Lala is one of my new favourite sites but it appears to be set up more like a streaming version of iTunes, and it’s an awesome try-some-buy-some system where the first streaming play is free but then you only get 30 second previews for all subsequent streams (unless you buy the tune). It’s great if you’ve been reading about an artist who is already being written about in Pitchfork or anywhere else, but I can’t seem to see from the About Us page whether indie bands and artists can just make their stuff available. Let me know if you know.

Bandcamp.

The other day on Facebook, I was bemoaning how Myspace seemed to be my only option for music posting and I immediately got notice from my friend and fellow musician Michael Urbano, of Bandcamp.  This seems to me to be the site I’ve been looking for. I took a tour of the site and watched their on-site introduction video.

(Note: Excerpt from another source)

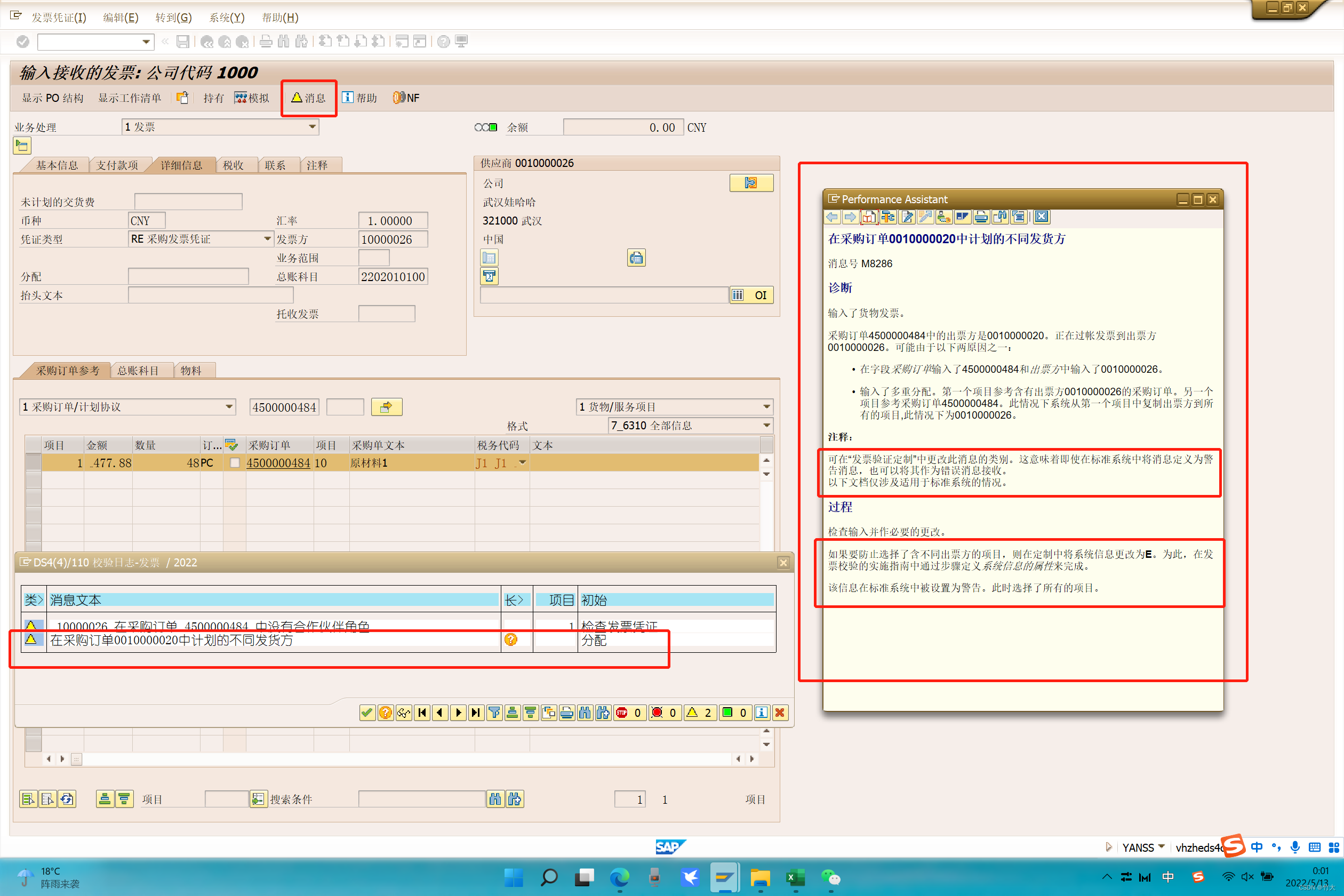1344x896 pixels.
Task: Click the binoculars find icon in log toolbar
Action: (585, 713)
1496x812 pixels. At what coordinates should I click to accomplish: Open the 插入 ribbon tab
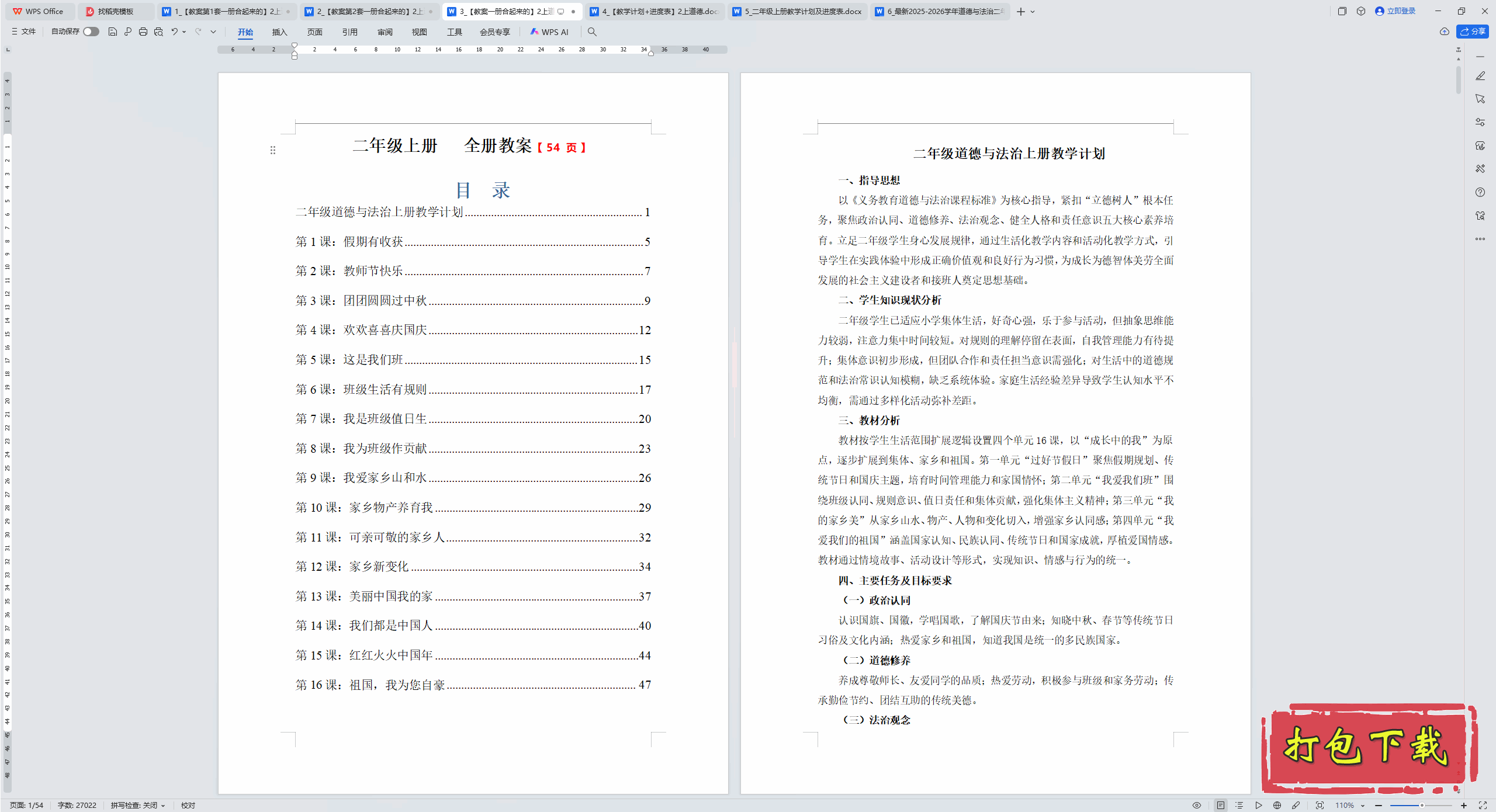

I really liked the way they emphasize clean, functionality on the graphical interface. It’s easy to find an artist, and when you do you have a variety of options of how to download their music, and buy if it you want to. There doesn’t seem to be any charge to join. I would love to hear from anyone who has used this, as an artist or as a consumer, to let me know if it all works as well as it appears to.

Reverbnation.


I haven’t really figured out how this could work for me, I noticed that an artist I know on Facebook had a link to Reverbnation where her music was available. They also don’t charge to join, at first anyway, until you start going for the Premium features.

Seriously, I’m just researching this now so let me know what you’re experience has been and I’ll let you all know when I’ve made up my mind.